▶ [Challenge]:
Return the passage of the album review below that runs from "Back in February" up to and including "further, here’s why.", copied word for word.

▶ [Quoted passage]:
Album Review: Fuzz Club Session & Borderlands by The Myrrors

Back in February I finally got to see The Myrrors live, and what an experience that was. I was totally mesmerised by their meditative take on desert psych, and felt immersed in the Arizona landscape from which the band hail. This should not come as a surprise given the the run of albums that they have put out, most notably last year’s ‘Hasta La Victoria‘, which I thought took them to another level. It was at the gig that I found out that the band had recorded a Fuzz Club Session down in London, and have been excited for that release ever since. Then, on top of that came the news that The Myrrors also have a new album coming out on Beyond Beyond is Beyond, entitled ‘Borderlands’. I’ve heard both now and my excitement had grown further, here’s why.

▶ [Supplied information]:
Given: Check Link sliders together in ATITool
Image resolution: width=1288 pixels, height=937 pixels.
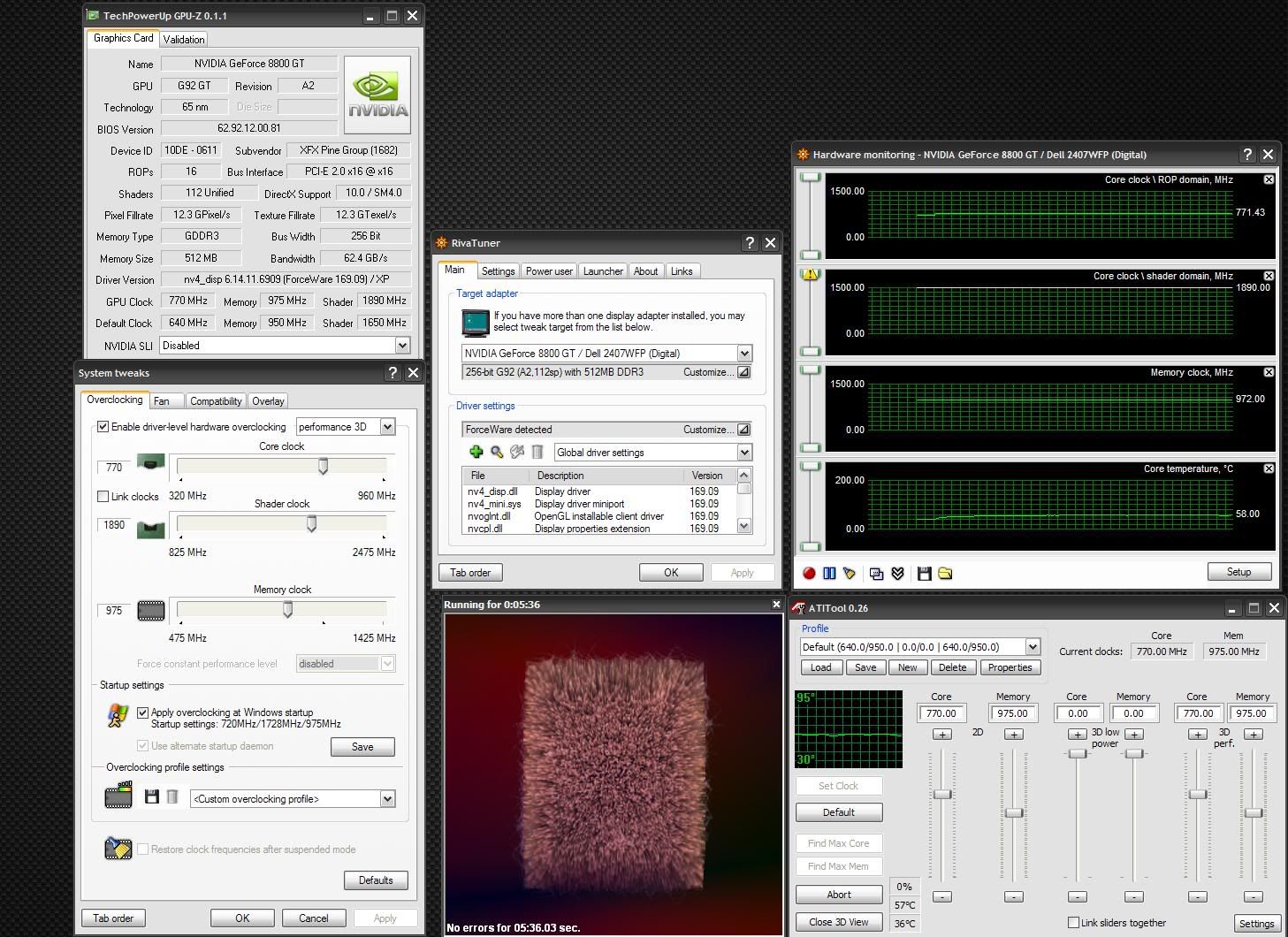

▶ [Written response]:
Back in February I finally got to see The Myrrors live, and what an experience that was. I was totally mesmerised by their meditative take on desert psych, and felt immersed in the Arizona landscape from which the band hail. This should not come as a surprise given the the run of albums that they have put out, most notably last year’s ‘Hasta La Victoria‘, which I thought took them to another level. It was at the gig that I found out that the band had recorded a Fuzz Club Session down in London, and have been excited for that release ever since. Then, on top of that came the news that The Myrrors also have a new album coming out on Beyond Beyond is Beyond, entitled ‘Borderlands’. I’ve heard both now and my excitement had grown further, here’s why.